Source records
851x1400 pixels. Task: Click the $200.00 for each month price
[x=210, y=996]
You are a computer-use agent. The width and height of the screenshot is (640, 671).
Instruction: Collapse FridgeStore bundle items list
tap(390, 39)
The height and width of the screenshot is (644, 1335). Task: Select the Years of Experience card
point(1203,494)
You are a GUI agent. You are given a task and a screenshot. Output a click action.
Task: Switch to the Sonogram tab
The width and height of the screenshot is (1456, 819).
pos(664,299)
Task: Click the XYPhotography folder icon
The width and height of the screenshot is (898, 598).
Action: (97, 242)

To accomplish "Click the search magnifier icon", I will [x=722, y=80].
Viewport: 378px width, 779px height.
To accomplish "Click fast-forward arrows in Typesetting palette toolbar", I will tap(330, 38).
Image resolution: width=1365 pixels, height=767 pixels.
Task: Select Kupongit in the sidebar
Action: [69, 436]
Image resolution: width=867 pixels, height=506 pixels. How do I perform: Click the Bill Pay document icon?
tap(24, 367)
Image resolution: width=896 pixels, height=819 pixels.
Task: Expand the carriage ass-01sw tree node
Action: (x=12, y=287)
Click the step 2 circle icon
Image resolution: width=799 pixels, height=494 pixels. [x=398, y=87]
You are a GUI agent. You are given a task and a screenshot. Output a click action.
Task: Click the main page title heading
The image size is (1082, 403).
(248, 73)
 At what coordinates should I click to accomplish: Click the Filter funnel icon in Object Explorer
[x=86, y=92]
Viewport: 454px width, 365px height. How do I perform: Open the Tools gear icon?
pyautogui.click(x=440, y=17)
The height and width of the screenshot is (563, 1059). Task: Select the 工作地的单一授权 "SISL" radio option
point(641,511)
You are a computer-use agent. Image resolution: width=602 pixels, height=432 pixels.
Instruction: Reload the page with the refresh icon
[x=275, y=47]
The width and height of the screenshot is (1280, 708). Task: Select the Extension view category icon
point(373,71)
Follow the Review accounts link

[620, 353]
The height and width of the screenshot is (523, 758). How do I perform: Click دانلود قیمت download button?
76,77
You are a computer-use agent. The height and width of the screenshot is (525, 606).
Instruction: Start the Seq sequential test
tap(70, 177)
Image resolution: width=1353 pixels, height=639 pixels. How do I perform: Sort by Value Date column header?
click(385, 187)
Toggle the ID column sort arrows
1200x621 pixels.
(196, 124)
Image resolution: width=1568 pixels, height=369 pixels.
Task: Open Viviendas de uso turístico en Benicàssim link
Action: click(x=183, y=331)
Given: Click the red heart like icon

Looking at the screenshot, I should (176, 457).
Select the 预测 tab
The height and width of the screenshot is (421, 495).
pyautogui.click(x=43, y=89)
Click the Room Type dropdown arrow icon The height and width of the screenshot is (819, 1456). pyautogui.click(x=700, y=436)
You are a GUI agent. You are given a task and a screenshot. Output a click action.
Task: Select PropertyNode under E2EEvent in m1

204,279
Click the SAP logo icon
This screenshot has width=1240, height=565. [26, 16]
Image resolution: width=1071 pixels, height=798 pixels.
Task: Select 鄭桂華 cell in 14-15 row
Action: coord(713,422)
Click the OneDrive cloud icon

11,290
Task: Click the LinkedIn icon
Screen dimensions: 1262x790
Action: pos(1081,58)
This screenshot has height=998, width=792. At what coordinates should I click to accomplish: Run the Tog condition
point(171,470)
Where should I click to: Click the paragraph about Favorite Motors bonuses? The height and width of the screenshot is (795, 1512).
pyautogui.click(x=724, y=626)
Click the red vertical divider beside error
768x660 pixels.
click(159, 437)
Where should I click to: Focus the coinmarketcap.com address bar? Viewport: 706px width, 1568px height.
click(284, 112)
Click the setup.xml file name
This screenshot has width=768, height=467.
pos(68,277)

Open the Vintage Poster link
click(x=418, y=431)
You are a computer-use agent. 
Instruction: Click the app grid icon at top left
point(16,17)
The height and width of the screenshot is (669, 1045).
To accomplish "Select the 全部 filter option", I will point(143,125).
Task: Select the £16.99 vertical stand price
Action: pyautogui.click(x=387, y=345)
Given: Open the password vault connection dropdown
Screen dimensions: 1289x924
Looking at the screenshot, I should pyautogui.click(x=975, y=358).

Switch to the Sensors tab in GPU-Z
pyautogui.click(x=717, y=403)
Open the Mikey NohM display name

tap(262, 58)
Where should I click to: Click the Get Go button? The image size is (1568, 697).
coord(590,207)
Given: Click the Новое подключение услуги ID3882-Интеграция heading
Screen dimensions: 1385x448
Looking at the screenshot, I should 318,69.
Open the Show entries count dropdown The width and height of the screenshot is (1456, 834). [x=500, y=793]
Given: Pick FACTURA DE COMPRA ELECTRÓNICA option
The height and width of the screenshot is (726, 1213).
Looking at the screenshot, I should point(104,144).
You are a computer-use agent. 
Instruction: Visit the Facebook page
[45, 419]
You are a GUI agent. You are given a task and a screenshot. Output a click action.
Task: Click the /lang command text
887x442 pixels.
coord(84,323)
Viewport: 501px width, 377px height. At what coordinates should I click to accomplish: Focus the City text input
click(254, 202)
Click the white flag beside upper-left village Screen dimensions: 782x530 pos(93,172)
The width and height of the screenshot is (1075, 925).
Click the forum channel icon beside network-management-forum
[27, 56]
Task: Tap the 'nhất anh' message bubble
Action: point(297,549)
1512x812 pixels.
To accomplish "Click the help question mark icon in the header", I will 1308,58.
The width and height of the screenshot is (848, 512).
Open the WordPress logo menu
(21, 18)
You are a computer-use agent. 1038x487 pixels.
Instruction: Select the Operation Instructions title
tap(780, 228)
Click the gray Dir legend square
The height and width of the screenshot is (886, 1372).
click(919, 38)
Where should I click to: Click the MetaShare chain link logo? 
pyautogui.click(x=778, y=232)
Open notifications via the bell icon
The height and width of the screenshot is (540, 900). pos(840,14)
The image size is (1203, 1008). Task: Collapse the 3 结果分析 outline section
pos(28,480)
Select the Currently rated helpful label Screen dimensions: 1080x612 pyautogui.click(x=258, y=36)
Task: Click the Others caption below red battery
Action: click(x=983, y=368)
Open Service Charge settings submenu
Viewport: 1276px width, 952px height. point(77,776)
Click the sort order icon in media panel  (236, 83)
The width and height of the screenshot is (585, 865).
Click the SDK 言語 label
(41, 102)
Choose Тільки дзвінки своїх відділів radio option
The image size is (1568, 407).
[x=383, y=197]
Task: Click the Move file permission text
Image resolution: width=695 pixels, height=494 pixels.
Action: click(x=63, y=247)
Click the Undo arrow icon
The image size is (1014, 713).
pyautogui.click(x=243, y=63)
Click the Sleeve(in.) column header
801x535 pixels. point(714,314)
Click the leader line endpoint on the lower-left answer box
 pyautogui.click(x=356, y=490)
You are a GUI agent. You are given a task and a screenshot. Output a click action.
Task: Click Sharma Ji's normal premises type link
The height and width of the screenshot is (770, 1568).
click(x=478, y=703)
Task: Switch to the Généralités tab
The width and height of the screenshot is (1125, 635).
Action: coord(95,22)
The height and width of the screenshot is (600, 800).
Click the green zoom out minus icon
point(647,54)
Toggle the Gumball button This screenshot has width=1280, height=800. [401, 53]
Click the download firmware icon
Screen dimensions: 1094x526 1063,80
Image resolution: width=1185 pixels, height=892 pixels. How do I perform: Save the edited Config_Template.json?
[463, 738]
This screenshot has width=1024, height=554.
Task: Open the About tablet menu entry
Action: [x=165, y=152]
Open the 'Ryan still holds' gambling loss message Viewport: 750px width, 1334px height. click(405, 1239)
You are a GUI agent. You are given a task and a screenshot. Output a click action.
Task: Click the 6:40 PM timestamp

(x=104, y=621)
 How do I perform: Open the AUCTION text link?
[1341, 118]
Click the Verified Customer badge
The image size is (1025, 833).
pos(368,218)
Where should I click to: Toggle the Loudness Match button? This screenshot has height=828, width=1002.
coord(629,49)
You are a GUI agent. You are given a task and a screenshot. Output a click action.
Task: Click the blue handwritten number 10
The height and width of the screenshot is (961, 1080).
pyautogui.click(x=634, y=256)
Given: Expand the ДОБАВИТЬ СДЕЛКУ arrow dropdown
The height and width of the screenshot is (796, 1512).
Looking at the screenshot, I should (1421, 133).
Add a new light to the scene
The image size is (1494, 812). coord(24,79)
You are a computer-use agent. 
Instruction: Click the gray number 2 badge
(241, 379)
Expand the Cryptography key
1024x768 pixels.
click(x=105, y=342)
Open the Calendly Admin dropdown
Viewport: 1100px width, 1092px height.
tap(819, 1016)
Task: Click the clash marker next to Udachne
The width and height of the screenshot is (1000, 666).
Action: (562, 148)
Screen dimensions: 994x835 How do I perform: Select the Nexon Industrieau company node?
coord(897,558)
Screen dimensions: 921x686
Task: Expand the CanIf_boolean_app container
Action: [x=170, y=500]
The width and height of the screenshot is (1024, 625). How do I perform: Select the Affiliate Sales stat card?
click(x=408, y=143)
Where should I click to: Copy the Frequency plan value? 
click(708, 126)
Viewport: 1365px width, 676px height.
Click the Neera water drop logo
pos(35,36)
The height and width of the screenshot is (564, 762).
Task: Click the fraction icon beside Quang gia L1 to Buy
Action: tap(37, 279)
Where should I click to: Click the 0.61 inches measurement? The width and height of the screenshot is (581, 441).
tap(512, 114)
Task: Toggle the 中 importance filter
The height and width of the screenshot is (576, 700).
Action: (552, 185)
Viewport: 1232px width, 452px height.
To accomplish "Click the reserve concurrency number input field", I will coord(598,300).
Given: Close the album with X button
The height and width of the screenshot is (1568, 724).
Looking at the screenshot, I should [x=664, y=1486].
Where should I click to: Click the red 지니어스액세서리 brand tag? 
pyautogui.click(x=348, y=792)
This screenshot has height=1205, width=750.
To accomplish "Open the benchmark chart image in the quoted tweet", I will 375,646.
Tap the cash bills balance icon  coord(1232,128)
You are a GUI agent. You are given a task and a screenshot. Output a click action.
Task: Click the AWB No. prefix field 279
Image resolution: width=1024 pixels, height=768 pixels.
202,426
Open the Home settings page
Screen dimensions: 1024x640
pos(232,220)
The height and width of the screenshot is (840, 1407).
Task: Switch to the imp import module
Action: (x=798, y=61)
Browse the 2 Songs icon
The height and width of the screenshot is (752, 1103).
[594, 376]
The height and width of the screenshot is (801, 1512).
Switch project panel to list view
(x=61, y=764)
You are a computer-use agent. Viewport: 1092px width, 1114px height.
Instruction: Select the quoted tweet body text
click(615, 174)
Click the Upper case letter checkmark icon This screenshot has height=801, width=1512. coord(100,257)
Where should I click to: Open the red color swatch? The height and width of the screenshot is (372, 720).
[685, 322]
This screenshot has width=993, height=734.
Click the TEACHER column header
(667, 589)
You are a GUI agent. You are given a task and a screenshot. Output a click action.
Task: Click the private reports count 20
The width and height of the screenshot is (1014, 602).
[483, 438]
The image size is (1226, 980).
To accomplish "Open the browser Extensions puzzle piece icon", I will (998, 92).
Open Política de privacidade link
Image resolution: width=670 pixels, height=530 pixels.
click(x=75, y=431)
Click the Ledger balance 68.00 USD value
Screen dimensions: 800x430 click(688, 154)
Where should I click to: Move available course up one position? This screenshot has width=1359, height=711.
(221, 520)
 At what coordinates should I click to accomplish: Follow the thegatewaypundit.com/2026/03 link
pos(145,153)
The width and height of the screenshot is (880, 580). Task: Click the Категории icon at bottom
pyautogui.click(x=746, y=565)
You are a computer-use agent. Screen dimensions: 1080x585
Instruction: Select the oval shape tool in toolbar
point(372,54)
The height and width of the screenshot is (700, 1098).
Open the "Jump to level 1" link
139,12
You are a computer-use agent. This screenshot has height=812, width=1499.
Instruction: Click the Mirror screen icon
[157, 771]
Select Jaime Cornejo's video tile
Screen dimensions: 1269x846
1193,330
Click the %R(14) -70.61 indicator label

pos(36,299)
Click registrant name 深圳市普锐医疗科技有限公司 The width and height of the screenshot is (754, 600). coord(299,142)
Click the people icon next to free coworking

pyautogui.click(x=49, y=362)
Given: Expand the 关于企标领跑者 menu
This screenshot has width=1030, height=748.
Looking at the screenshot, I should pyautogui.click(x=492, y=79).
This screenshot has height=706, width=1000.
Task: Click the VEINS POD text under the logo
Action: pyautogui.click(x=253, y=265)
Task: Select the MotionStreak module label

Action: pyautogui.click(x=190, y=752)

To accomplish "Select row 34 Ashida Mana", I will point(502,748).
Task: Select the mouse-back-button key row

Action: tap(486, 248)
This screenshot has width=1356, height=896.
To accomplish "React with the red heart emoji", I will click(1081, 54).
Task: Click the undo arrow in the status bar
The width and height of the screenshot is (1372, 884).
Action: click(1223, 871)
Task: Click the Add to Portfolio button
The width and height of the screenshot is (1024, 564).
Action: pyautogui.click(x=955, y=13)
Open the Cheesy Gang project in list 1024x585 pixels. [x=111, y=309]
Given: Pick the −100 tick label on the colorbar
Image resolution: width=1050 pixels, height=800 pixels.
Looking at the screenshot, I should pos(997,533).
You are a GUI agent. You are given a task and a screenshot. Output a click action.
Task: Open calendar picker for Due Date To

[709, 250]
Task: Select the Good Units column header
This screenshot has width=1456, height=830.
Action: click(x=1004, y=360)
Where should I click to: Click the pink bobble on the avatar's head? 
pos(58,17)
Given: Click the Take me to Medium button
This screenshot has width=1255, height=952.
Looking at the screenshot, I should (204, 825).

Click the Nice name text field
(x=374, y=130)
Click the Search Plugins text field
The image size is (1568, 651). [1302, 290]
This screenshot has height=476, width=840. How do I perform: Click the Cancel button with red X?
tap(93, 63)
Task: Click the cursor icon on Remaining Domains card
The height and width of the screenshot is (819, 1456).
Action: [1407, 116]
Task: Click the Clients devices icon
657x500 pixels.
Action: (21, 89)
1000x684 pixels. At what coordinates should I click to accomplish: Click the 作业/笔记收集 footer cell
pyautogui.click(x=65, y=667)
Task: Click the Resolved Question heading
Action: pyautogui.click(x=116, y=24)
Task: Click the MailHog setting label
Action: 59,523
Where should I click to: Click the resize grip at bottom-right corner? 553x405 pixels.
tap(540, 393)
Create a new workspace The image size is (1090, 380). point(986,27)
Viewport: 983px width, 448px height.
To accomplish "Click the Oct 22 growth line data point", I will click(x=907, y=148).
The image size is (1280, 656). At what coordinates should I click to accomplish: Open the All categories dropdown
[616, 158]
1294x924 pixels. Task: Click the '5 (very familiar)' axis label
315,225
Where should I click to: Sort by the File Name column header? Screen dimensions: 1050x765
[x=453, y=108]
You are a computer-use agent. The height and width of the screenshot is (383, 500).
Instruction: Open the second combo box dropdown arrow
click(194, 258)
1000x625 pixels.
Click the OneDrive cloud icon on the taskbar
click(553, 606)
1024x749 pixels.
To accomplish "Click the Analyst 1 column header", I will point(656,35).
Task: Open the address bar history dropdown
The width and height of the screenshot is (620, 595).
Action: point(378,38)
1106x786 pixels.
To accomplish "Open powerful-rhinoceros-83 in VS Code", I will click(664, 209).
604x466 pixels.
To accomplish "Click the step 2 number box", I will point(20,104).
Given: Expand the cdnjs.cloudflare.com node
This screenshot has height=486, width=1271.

• _What this task involves_:
Transcribe exactly, and only, the lines from the one bearing "1106x786 pixels." through the last line of the entries, counting both.

• _Exercise output_:
1106x786 pixels.
To accomplish "Open powerful-rhinoceros-83 in VS Code", I will click(664, 209).
604x466 pixels.
To accomplish "Click the step 2 number box", I will point(20,104).
Given: Expand the cdnjs.cloudflare.com node
This screenshot has height=486, width=1271.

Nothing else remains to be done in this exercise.